Да и что, собственно, могло произойти? Назначение его вице-президентом Академии художеств? Отведение ему особняка под мастерскую? Присвоение ему чина действительного тайного советника? Возведение в графское достоинство? Спросить его, чего он так ждал, — он бы и сам не смог толком ответить. Ждал исполнения затаенных, сладостно-смутных мечтаний, торжества справедливости, воздаяния по заслугам… То был последний, заветный пункт его детского прекраснодушия, и этот пункт пал.
Все в его существовании осталось по-прежнему. Впрочем, не так — стало даже хуже: явились трудности, которых не было прежде, а с ними и разочарования, от которых он был огражден. Жизнь вынудила его выйти из своей каморки и протянуть руку за, казалось бы, причитающимся. Он сунулся по старым гвардейским связям — Ростовцев ему даже не ответил. Он стукнулся в бюрократическую машину — там и ведать не ведали о его заслугах перед отечественным искусством. Гостеприимные москвичи носились с ним, клялись в почитании и заверяли в готовности содействовать, поддерживать, способствовать — и забыли об этом, едва он сел в почтовую карету («…тамошние великие так свысока жадно пользовались и так много насулили помощи и так потом мало сделали, обманули…» — жаловался он). Меценаты не толпились в его убогой прихожей с просьбой продать картину, а Прянишников, фальшивый благодетель, даже скосил вдвое предлагавшуюся ранее цену. Публика, рукоплескавшая ему на выставке, не обнаруживала желания выкладывать пять рублей серебром за литографию «Сватовство майора». Нет, его никто не преследовал. Он просто никому не был нужен, как не нужны были и его заслуги перед отечественной живописью, и все его высокие качества, и его отпихивали с дороги, как отпихивают заблудившуюся и тычащуюся к прохожим собачонку. И это было вдесятеро страшнее, чем если бы его посадили в крепость или если бы какой-нибудь постаревший Булгарин преследовал его своими мерзкими отзывами.
А за всем этим — может быть, болезненно преувеличивая, а скорее всего, инстинктивно предчувствуя, — видел он самое страшное: наступающее охлаждение публики. Впрочем, отчасти уже наступившее, потому что его «Вдовушка» на выставке 1851 года не произвела и малой доли того фурора, что «Сватовство майора». Если даже мудрый, до всего способный подняться и ко всему снизойти Пушкин так остро переживал в свое время откат читательских симпатий, то чего ожидать от Федотова? Еще не было произнесено слово хулы, ничто не было подвергнуто осмеянию и унижению, а уже пахнуло на него холодом и заработало его мнительное воображение; и он изливал горькие мысли в черновике бессвязного и бесполезного письма к Юлии Тарновской: «Журналы плакали, жаловались, не находя ничего моего на выставках…» Не стоит верить этим словам: он участвовал в годичной академической выставке 1851 года и уверенно предполагал участвовать в трехгодичной 1852-го, а никаких следов того, что «журналы жаловались», до сих пор не обнаружено, да, скорее всего, этого и не было. Но было ощущение своей забытости в большом мире. «…Мой оплеванный судьбой фурор, который я произвел выставкой своих произведений, оказался не громом, а жужжанием комара, потому что в это время самым сильным действительно был гром на Западе, [когда в Европе] трещали троны. К тому же все, рождением приобретшие богатства, прижали, как зайцы уши, мешки свои со страха разлития идей коммунизма…»; «привык к моей[му] неудаче [несчастью], что выступил на сцену артистом в пору шумно политическую»; «человеческое самолюбие… ранено в самый центр». (Не гордыня ли — сетовать на то, что революция 1848 года занимает публику сильнее, чем его картины? Ах, скромнейший Павел Андреич!)

• _ИСХОДНЫЕ ДАННЫЕ_:
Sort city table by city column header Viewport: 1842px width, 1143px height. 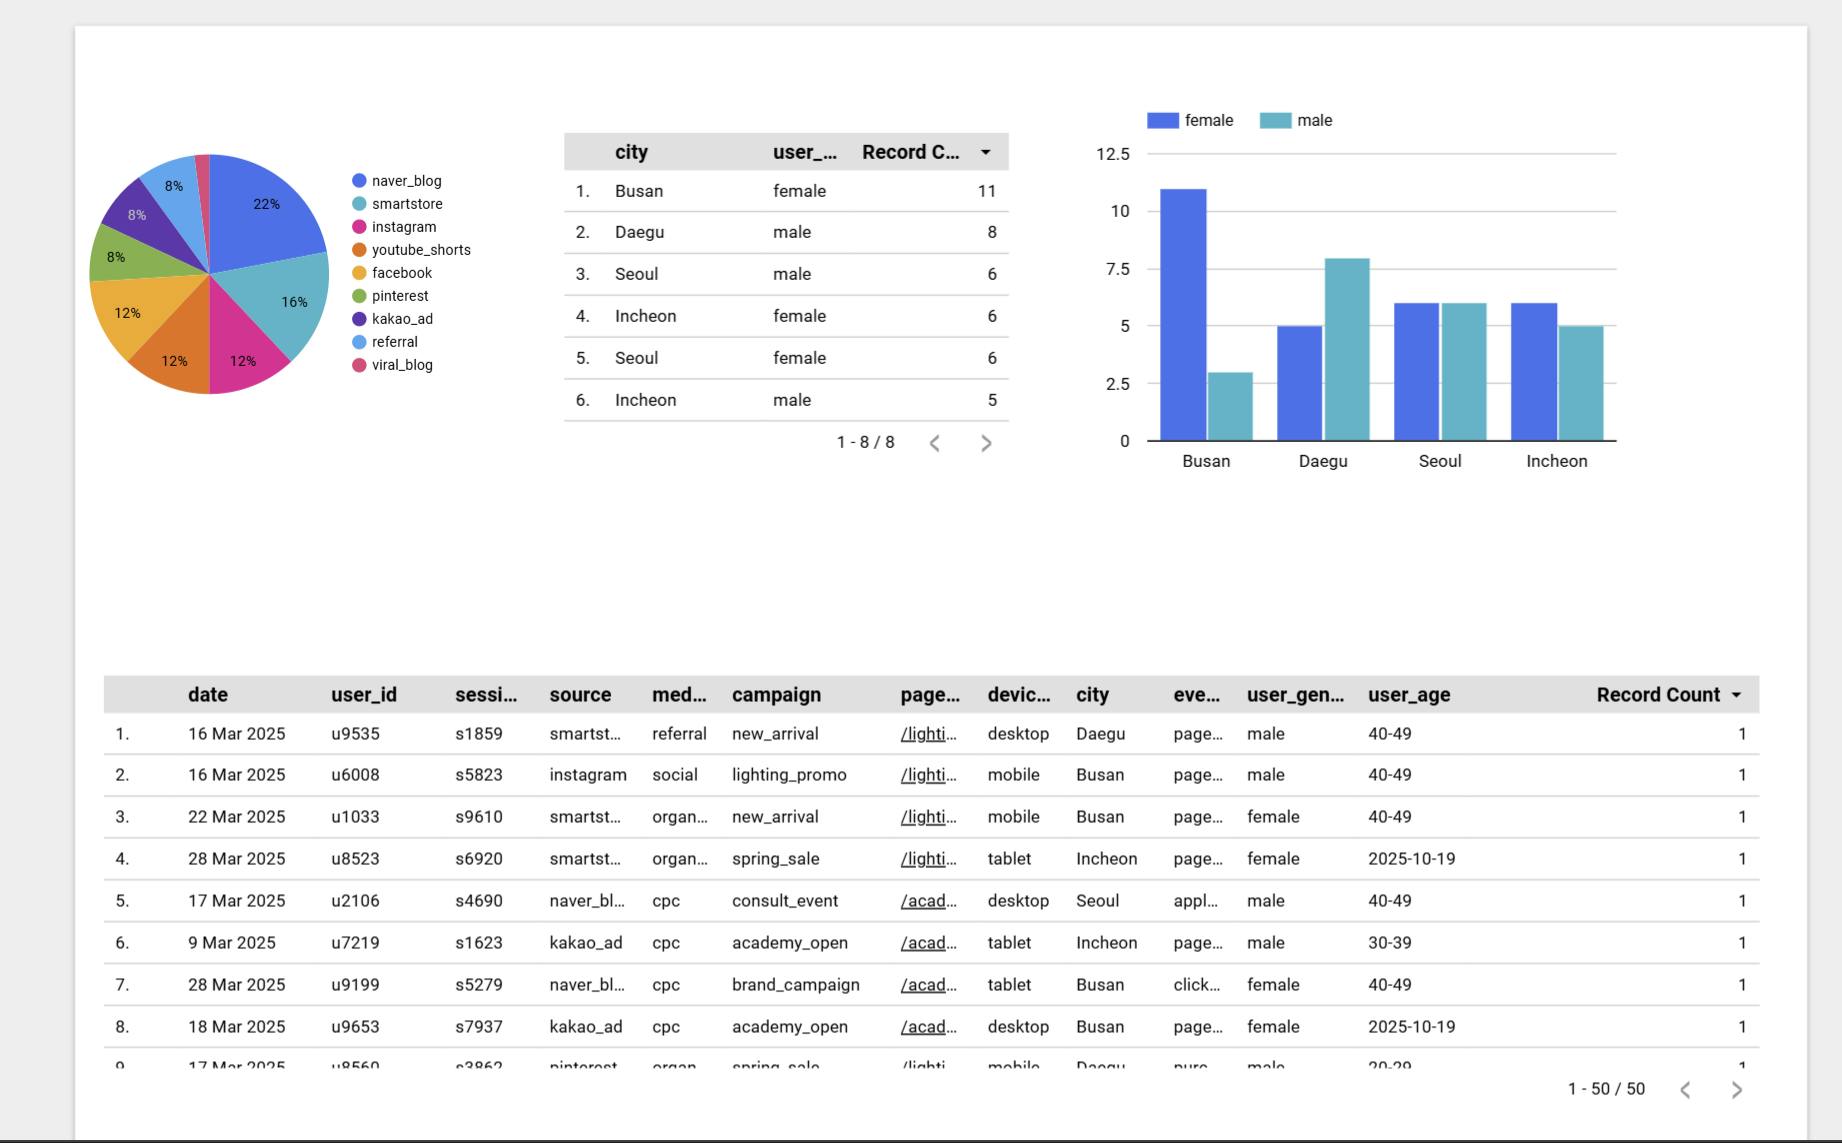click(631, 152)
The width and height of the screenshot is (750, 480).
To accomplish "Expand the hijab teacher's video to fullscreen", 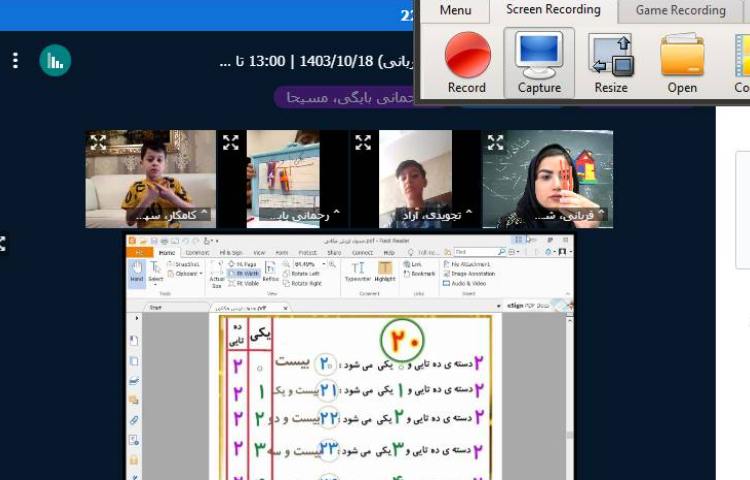I will coord(496,143).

• _ЗАДАНИЕ_: Перепишите часть текста о Федотове, заменив «Академии художеств» на «Академии наук». Начните со слов «Да и что, собственно, могло» и закончите словами «этот пункт пал.». Строки здесь не понадобятся.

• _ПОЛЕ ОТВЕТА_:
Да и что, собственно, могло произойти? Назначение его вице-президентом Академии наук? Отведение ему особняка под мастерскую? Присвоение ему чина действительного тайного советника? Возведение в графское достоинство? Спросить его, чего он так ждал, — он бы и сам не смог толком ответить. Ждал исполнения затаенных, сладостно-смутных мечтаний, торжества справедливости, воздаяния по заслугам… То был последний, заветный пункт его детского прекраснодушия, и этот пункт пал.